Collection entries:
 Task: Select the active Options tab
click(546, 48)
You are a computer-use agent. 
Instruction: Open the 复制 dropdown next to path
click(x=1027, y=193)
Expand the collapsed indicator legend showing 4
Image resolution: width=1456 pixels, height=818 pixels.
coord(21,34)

WHAT YOU WILL DO → Please write out every one of the rows above exactly, with no changes.

REPLY →
 Task: Select the active Options tab
click(546, 48)
You are a computer-use agent. 
Instruction: Open the 复制 dropdown next to path
click(x=1027, y=193)
Expand the collapsed indicator legend showing 4
Image resolution: width=1456 pixels, height=818 pixels.
coord(21,34)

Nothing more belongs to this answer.